Initially memory cards were expensive, costing US$3 per megabyte of capacity in 2001; this led to the development of the Microdrive, PocketZip and Dataplay. All three concepts became obsolete once flash memory prices became lower and capacities became higher.
Since 2010, new products of Sony (previously only using Memory Stick) and Olympus (previously only using XD-Card) have been offered with an additional SD-Card slot. Effectively the format war has turned in SD-Card's favor.
|Name||Abbreviation||Form factor (mm)||DRM|
|PC Card||PCMCIA||85.6 × 54 × 3.3||No|
|CompactFlash I||CF-I||43 × 36 × 3.3||No|
|CompactFlash II||CF-II||43 × 36 × 5.5||No|
|CFexpress||CFX||38.5 × 29.8 × 3.8||Unknown|
|SmartMedia||SM/ SMC||45 × 37 × 0.76||ID|
|Memory Stick||MS||50.0 × 21.5 × 2.8||MagicGate|
|Memory Stick Duo||MSD||31.0 × 20.0 × 1.6||MagicGate|
|Memory Stick Pro Duo||MSPD||31.0 × 20.0 × 1.6||MagicGate|
|Memory Stick Pro-HG Duo||MSPDX||31.0 × 20.0 × 1.6||MagicGate|
|Memory Stick Micro M2||M2||15.0 × 12.5 × 1.2||MagicGate|
|Miniature Card||?||37 × 45 × 3.5||No|
|Multimedia Card||MMC||32 × 24 × 1.5||No|
|Reduced Size Multimedia Card||RS-MMC||16 × 24 × 1.5||No|
|MMCmicro Card||MMCmicro||12 × 14 × 1.1||No|
|P2 card||P2||85.6 × 54 × 3.3||No|
|SD card||SD||32 × 24 × 2.1||CPRM|
|SxS||SxS||75 × 34 × 5||No|
|Universal Flash Storage||UFS||?||Unknown|
|microSD card||microSD||15 × 11 × 0.7||CPRM|
|xD-Picture Card||xD||20 × 25 × 1.7||No|
|Intelligent Stick||iStick||24 × 18 × 2.8||No|
|Serial Flash Module||SFM||45 × 15||No|
|µ card||µcard||32 × 24 × 1||Unknown|
|NT Card||NT NT+||44 × 24 × 2.5||No|
|XQD card||XQD||38.5 × 29.8 × 3.8||Unknown|
|Nano Memory card||NM Card||12.3 × 8.8 × 0.7||Unknown|
|Launched||2010 Q2||2011 Q1||2017 Q1||2018 Q2||2020 Q1||2016 Q2||?||2008 Q3||2012 Q3||2011 Q4||2014 Q1||2017 Q2||?|
|Bus||UHS-I||UHS-II||UHS-III||PCIe 3.0 x1||PCIe 4.0 x2||UFS 2.0||UFS 3.0||SATA-300||SATA-600||PCIe 2.0 x1||PCIe 2.0 x2||PCIe 3.0 x2||PCIe 3.0 x8|
|104 MB/s||156 MB/s||624 MB/s||985 MB/s||3938 MB/s||600 MB/s||1200 MB/s||300 MB/s||600 MB/s||500 MB/s||1000 MB/s||1970 MB/s||7880 MB/s|
Many older video game consoles used memory cards to hold saved game data. Cartridge-based systems primarily used battery-backed volatile RAM within each individual cartridge to hold saves for that game. Cartridges without this RAM may have used a password system, or wouldn't save progress at all. The Neo Geo AES, released in 1990 by SNK, was the first video game console able to use a memory card. AES memory cards were also compatible with Neo Geo MVS arcade cabinets, allowing players to migrate saves between home and arcade systems and vice versa. Memory cards became commonplace when home consoles moved to read-only optical discs for storing the game program, beginning with systems such as the TurboGrafx-CD and Sega-CD.

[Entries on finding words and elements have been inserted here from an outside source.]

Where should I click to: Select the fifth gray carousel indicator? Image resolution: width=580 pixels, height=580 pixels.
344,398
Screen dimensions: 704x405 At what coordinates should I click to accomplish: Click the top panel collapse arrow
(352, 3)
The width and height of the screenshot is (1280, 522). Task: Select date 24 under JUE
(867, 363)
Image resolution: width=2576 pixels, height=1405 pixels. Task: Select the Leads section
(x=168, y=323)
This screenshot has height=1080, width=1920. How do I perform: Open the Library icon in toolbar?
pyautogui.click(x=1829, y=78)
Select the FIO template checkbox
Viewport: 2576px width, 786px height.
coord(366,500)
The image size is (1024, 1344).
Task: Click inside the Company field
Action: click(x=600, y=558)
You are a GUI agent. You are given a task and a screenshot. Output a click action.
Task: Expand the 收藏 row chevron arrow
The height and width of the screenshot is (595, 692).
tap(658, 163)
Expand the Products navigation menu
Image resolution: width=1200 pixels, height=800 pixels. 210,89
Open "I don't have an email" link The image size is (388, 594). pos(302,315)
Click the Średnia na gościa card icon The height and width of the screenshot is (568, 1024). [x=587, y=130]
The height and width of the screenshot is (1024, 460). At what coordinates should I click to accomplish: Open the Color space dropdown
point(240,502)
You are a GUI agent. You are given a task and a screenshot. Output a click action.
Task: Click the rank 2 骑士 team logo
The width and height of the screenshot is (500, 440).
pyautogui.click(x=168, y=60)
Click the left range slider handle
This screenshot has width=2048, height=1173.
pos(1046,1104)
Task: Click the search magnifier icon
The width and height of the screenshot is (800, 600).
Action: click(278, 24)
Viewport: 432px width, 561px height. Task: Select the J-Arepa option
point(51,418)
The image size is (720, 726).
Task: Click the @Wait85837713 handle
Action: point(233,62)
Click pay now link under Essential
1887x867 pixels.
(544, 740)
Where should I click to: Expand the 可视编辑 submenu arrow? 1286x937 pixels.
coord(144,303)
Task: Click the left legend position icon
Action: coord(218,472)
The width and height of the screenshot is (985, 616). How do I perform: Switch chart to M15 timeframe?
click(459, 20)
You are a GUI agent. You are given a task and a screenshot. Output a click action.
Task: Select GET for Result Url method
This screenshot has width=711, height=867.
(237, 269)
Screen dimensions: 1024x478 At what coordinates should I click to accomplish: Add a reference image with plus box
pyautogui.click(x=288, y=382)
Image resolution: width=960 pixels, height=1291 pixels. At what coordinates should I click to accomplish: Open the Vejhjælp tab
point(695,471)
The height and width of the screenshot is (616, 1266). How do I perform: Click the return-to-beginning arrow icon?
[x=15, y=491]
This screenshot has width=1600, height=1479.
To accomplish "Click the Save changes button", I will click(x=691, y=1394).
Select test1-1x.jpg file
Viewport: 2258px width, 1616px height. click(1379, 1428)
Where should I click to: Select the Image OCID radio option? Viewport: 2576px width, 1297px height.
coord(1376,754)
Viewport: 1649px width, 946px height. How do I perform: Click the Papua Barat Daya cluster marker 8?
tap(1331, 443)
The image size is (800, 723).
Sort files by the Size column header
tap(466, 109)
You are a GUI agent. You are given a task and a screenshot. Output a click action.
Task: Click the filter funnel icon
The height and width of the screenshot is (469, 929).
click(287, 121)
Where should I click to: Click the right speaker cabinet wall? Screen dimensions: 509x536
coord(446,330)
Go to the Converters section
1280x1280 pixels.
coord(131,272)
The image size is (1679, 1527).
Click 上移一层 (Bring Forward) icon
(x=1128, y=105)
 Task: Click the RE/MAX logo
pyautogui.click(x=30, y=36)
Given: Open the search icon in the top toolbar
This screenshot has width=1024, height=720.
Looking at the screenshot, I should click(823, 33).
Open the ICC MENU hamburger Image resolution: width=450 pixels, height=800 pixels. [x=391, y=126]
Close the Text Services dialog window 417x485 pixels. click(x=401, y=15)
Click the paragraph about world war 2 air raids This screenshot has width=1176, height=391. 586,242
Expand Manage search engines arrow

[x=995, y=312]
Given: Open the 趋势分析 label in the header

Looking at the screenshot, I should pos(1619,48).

Home consoles now commonly use hard disk drive storage for saved games and allow the use of generic USB flash drives or other card formats via a memory card reader to transport game saves and other game information, along with cloud storage saving, though most portable gaming systems still rely on custom memory cartridges to store program data, due to their low power consumption, smaller physical size and reduced mechanical complexity.